Let $g: \mathbb{R} \to \overline{\mathbb{R}}$ be integrable. If $\int_K g \, d m = 0$ for every compact $K \subset \mathbb{R}$, then $g = 0$ a.e.

Question

I need to prove the statement:

Let $g: \mathbb{R} \to \overline{\mathbb{R}}$ be Lebesgue integrable. If $\int_K g \, d m = 0$ for every compact $K \subset \mathbb{R}$, then $g = 0$ a.e.

Note that $m$ is the Lebesgue measure. Here's what I have so far:

Proof

Suppose to the contrary that $m([g>t]) > 0$ for some $t > 0$. Recall that $m([g>t]) = \sup\{m(K) : K \ \text{is compact and} \ K \subset [g>t]\}$.

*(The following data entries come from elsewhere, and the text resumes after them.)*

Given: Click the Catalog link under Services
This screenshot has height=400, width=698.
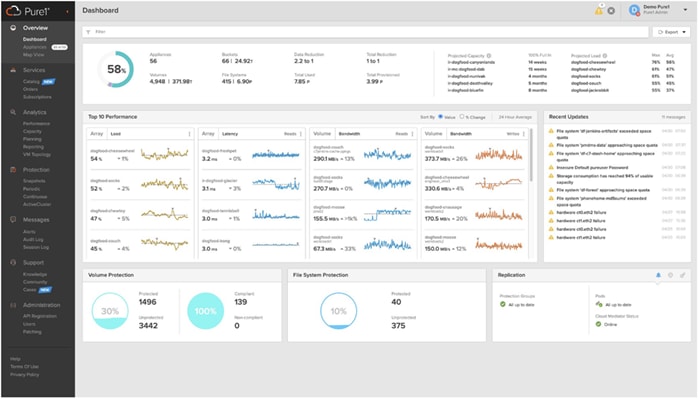Looking at the screenshot, I should [x=31, y=81].
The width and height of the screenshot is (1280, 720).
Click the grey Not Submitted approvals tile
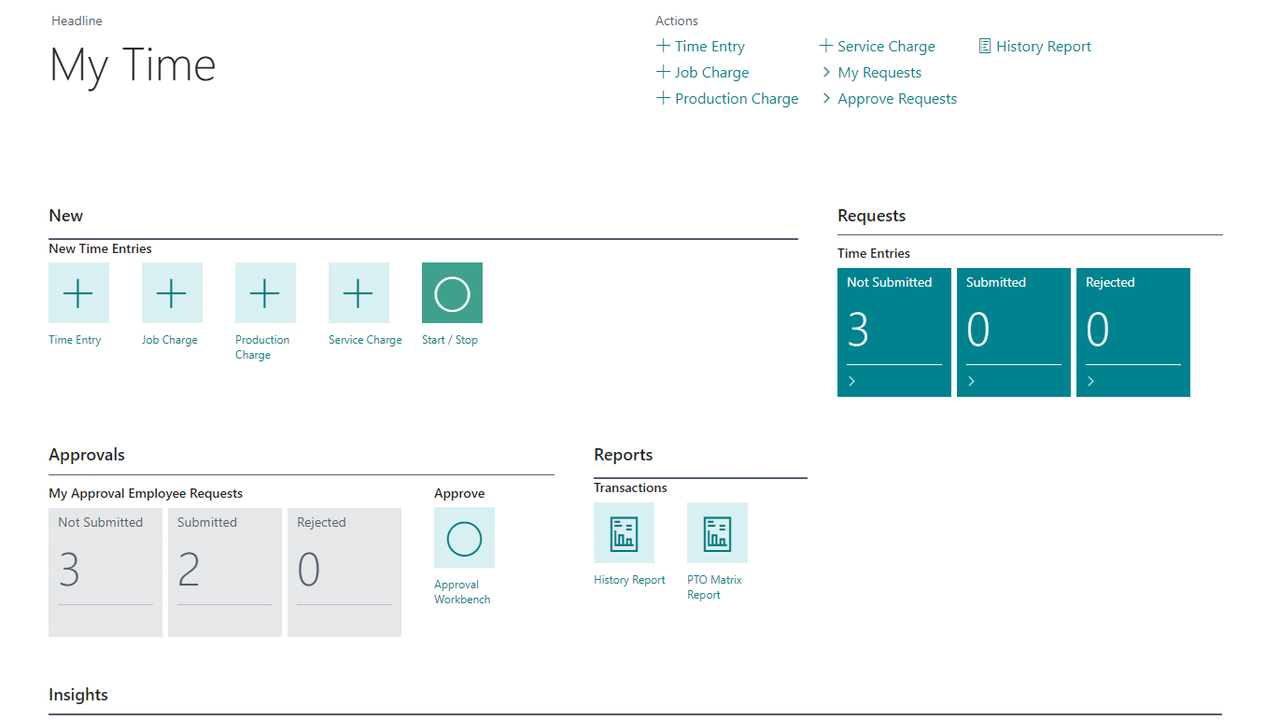tap(105, 571)
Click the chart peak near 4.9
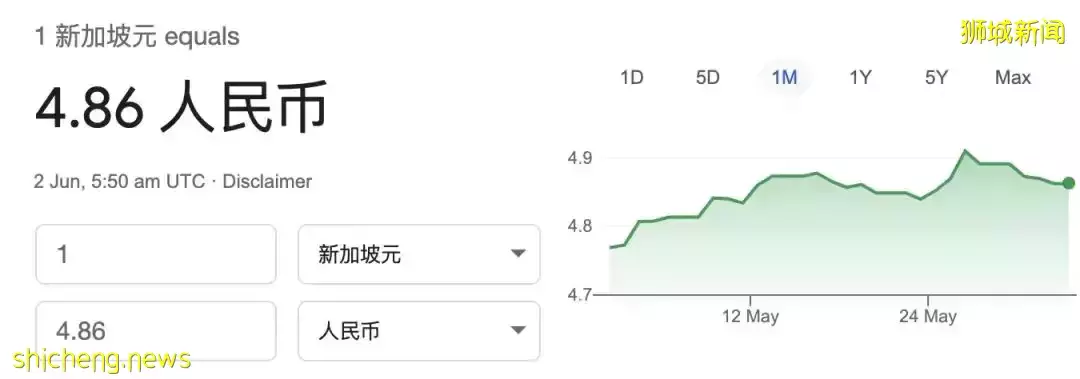1080x379 pixels. [x=966, y=150]
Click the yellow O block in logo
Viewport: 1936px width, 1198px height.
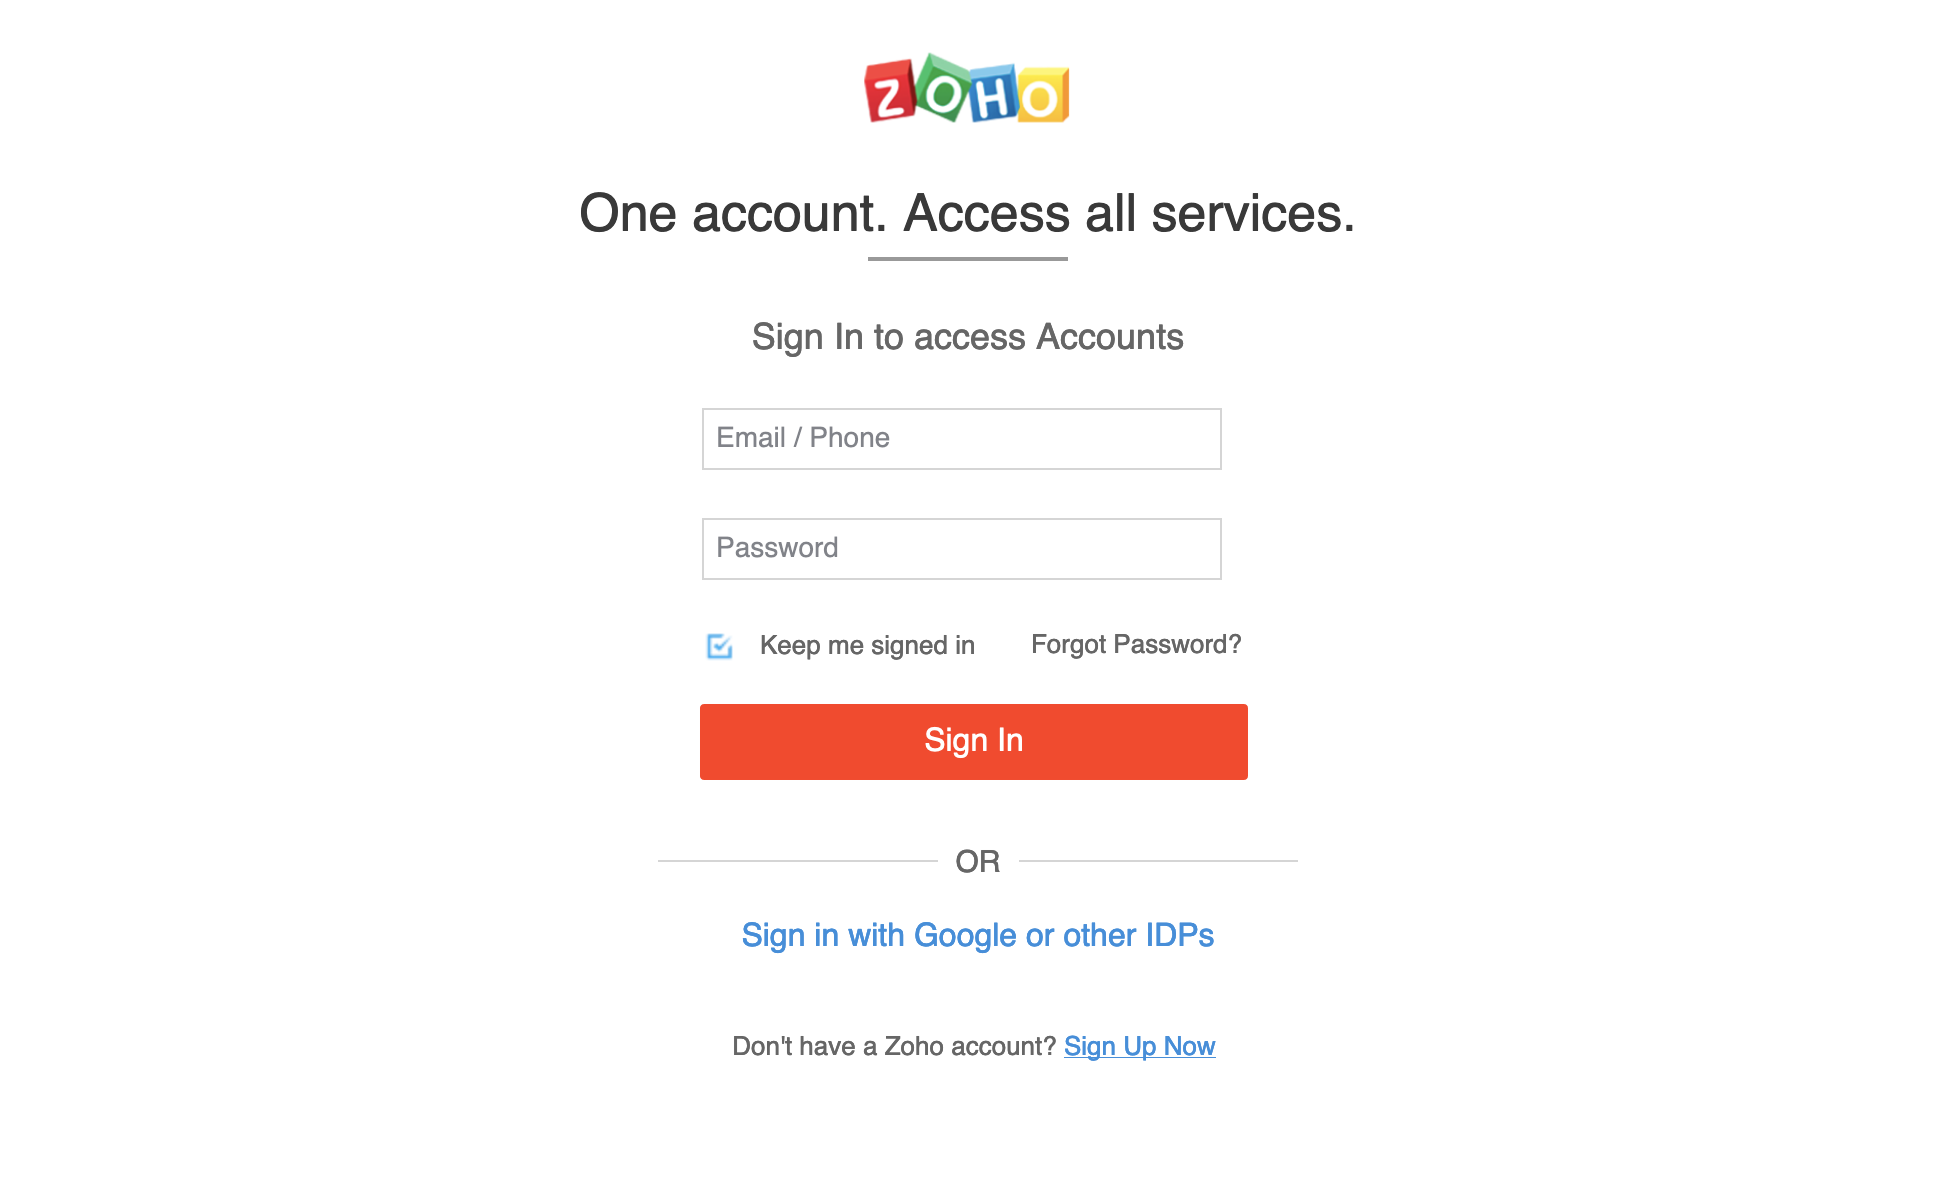point(1043,97)
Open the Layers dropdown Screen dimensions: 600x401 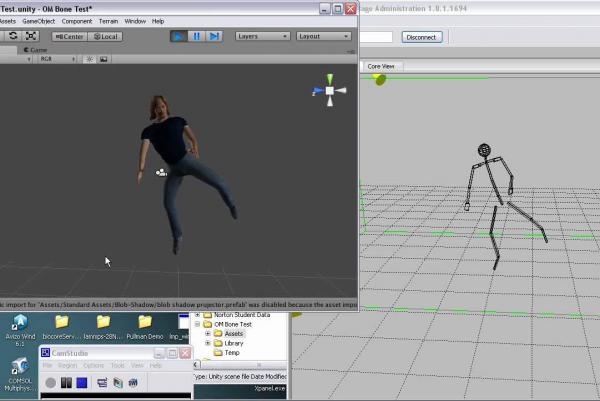(262, 36)
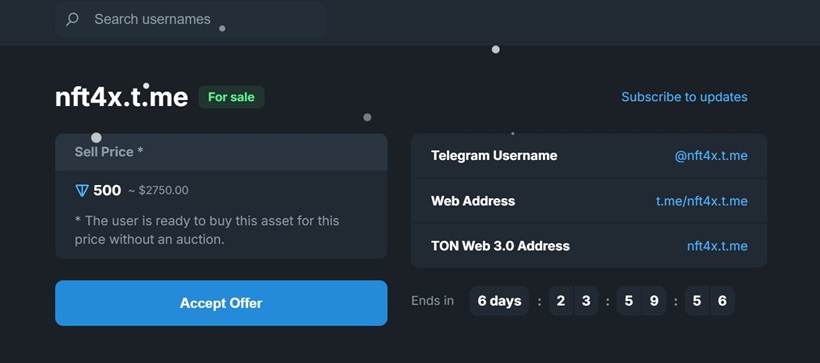Click the countdown hours digit 2
The width and height of the screenshot is (820, 363).
pyautogui.click(x=561, y=301)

Choose $K \subseteq [g>t]$ such that $m([gg>t]) > m(K) \geq m([g>t])/2$. Then notice

$$ 0 = \int_K g \, dm = \int g\chi_{_K}\, dm \geq \int t\chi_{_K} \, dm \geq tm(K) > 0. $$

This is a contradiction to the fact that $tm(K)$ is a positive number, and so we must conclude that $m([g>0]) =0 $. A similar argument shows that $m([g<0]) = 0$. This proves that $m([g\neq0]) = 0$.

Answer 1

If, on the contrary, $\mathrm{X} = \{g > t\}$ for some $t > 0$ had positive measure, then, by intersecting with a large compact set, we can assume $\mathrm{X}$ has compact closure and, in particular, finite measure. The regularity of the measure allows deducing that there exists a compact $\mathrm{K}$ contained in $\mathrm{X}$ whose measure is at least half that of $\mathrm{X}$ and therefore a contradiction. Q.E.D.